Why it's worth doing

For HPC / CI hosts that pull many images sharing common bases, the current single-merge design wastes disk and CPU. Per-layer chains would buy back:

  1. Cross-image layer dedup at the dataset level. Two images sharing a Debian base store the base bytes once instead of twice. Block-level dedup=on recovers this in Plan F's design but at ~5–6 GB RAM per TB indexed; per-layer datasets dedup for free.
  2. Incremental re-pull cost. When alpine:3.21 replaces alpine:3.20, only the changed top layers are re-extracted; lower-layer datasets are reused. Plan F re-merges the whole stack.
  3. Layer-granular cache invalidation. A poisoned layer can be zfs destroyd in isolation; Plan F throws out the whole template.
  4. Native ZFS introspection. zfs list -t all shows the layer chain; zfs send per-layer becomes a sensible cross-host replication primitive.
  5. Quota accounting matches intuition. quota=200G on <store>/.templates reflects shared layers once, not multiplied by the number of images that use them.
  6. Aligns with Docker's zfs storage driver shape, which ops people already know.

What it costs

  • Whiteout/opaque-dir merging in shell.

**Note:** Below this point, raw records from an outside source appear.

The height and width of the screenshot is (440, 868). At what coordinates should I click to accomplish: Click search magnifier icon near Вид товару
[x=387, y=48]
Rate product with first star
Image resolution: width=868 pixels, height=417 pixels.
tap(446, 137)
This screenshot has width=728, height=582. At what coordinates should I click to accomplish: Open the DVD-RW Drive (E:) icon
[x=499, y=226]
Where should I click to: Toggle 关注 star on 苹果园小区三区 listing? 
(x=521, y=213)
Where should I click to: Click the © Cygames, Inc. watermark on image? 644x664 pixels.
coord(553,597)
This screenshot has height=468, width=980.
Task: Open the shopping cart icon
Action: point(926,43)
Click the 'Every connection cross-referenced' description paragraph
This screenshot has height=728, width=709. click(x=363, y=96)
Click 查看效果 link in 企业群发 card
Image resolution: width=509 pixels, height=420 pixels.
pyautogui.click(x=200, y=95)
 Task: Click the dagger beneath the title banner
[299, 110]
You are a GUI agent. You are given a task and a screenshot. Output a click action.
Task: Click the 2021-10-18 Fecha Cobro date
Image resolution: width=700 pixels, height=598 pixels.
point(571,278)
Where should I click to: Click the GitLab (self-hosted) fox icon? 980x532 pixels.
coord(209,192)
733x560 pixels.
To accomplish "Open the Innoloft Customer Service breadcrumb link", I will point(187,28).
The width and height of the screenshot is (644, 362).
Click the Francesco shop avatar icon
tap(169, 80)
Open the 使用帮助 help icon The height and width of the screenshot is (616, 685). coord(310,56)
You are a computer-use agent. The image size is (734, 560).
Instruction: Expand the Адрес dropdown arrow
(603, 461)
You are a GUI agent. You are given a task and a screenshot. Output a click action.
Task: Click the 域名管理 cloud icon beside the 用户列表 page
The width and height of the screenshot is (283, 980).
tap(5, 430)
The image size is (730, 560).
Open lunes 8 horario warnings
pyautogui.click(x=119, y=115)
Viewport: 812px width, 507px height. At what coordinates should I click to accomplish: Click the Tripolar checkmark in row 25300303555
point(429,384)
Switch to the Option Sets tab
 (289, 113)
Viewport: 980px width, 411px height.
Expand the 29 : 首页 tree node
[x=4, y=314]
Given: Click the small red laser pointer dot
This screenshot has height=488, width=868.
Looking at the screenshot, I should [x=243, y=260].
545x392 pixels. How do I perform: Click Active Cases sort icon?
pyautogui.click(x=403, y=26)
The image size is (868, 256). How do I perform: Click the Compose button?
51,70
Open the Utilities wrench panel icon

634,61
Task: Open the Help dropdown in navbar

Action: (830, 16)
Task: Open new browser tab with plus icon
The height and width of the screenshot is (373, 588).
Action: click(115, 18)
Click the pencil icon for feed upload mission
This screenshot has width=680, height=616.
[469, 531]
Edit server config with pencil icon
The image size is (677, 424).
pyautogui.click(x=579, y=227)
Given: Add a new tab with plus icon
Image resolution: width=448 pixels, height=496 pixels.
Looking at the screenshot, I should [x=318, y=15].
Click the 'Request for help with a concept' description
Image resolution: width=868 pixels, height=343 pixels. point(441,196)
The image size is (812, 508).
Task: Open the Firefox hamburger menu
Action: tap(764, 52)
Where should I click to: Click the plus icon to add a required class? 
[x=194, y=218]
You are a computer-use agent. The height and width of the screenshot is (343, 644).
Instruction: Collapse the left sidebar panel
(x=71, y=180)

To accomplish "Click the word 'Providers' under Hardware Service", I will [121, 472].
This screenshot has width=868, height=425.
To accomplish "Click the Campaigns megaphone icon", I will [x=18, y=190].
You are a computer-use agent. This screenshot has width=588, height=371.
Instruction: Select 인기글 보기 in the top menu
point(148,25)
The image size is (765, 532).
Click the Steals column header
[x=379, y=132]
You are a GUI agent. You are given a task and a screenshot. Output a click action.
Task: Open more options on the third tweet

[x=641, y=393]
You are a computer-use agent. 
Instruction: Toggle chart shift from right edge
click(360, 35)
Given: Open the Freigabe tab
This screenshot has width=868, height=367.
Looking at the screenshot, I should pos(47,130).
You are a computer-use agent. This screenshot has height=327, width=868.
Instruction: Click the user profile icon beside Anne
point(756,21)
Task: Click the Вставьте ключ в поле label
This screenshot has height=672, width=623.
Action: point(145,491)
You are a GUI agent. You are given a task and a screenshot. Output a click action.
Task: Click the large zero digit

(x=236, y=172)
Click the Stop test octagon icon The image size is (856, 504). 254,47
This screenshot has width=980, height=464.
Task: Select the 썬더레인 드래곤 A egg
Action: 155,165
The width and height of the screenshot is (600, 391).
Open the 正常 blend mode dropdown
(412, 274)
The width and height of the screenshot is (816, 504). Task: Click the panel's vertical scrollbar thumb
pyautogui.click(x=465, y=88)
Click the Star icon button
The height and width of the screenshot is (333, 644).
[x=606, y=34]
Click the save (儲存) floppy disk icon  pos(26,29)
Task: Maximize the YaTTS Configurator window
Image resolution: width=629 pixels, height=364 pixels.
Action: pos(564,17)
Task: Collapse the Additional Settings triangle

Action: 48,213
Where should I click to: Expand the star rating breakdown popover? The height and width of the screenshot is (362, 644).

Overlayfs whiteouts are character-device files (mknod c 0 0); opaque-dir markers are trusted.overlay.opaque=y xattrs. Without the kernel's overlay engine doing the merge, we need to apply these manually during each clone-extract step. Real edge-case surface.
  • ~5–15× more dataset objects per image. zfs list clutter; more bookkeeping.
  • Per-layer atomic locks (multiple .tmp datasets racing).
  • zfs promote (or chain-preservation alternative) to flatten the leaf into a standalone template — depends on user delegations.
  • More complex cache invalidation logic (decide what to destroy when a leaf is reaped vs. when a shared lower layer is reaped).

Sketch of design

zfs::docker_install_from_layers (in src/storage_zfs.sh) gains a check: if ENROOT_ZFS_LAYER_CHAIN=y, dispatch to zfs::docker_install_chain instead. The new function:

  1. For each layer in stack order, hash the layer tarball (already in ${ENROOT_CACHE_PATH}/<digest> from _prepare_layers) → cache key.
  2. If <store>/.layers/<digest>@done exists, reuse; else zfs clone parent@done <new> (or zfs create for the base), apply layer's whiteouts + extracted contents, zfs snapshot @done.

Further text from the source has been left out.